Suara.com - Pengalaman traumatis melahirkan atau yang disebut dengan istilah Post-natal Post Traumatic Stress Disorder (PTSD), tidak hanya bisa terjadi pada perempuan, tetapi juga laki-laki atau pihak suami.
Dikutip Suara.com dari siaran pers Gue Sehat dan Teman Bumil, sekitar 9 persen perempuan dilaporkan pernah mengalami kondisi Post-natal PTSD setelah melahirkan. Dikatakan pengalaman nyeri saat melahirkan menjadi pemicunya.
Tak hanya dialami istri, proses persalinan yang berat ini ternyata bisa juga menjadi pengalaman traumatis bagi suami. Bahkan bisa mengarah pada Post-natal PTSD. Meski persentasenya masih sangat kecil, yakni kurang dari 5 persen, kondisi ini tetap perlu diwaspadai para ayah baru.

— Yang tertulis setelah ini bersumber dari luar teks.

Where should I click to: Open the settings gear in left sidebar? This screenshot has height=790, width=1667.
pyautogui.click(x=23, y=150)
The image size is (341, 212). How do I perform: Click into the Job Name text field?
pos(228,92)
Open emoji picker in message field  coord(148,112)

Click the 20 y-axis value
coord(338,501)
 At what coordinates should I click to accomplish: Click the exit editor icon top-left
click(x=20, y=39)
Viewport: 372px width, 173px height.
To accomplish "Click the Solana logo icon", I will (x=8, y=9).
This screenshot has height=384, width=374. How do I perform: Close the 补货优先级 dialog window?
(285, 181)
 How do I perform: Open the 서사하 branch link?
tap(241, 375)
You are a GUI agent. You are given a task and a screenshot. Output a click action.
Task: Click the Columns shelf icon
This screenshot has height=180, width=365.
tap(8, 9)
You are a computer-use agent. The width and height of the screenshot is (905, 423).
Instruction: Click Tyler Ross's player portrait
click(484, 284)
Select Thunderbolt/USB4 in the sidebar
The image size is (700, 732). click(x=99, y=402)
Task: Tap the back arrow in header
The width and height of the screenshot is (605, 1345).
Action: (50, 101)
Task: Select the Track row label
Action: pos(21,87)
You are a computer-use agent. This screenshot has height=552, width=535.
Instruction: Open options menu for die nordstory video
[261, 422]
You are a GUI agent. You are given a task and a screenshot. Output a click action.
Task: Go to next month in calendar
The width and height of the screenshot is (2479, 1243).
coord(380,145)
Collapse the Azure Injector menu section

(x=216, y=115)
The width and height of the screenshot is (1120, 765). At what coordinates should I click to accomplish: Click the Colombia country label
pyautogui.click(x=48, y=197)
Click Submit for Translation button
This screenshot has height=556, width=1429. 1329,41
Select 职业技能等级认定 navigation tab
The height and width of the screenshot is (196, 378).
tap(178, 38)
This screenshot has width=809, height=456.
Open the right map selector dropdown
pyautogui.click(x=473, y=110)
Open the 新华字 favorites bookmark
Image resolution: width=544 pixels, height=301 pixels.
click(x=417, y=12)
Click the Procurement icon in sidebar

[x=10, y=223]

Psikolog Ajeng Raviando, menjelaskan faktor utama Post-natal PTSD pada laki-laki biasanya dialami setelah melalui pengalaman pertama menyaksikan proses melahirkan secara langsung.
"Banyak orang kan tidak menyangka, buat pria terutama, bahwa proses melahirkan ' semengerikan' itu. Apalagi kalau misalnya dalam proses kelahiran itu terjadi sesuatu yang urgent dan di luar prediksi, jadinya suami ini bisa trauma," jelas Ajeng.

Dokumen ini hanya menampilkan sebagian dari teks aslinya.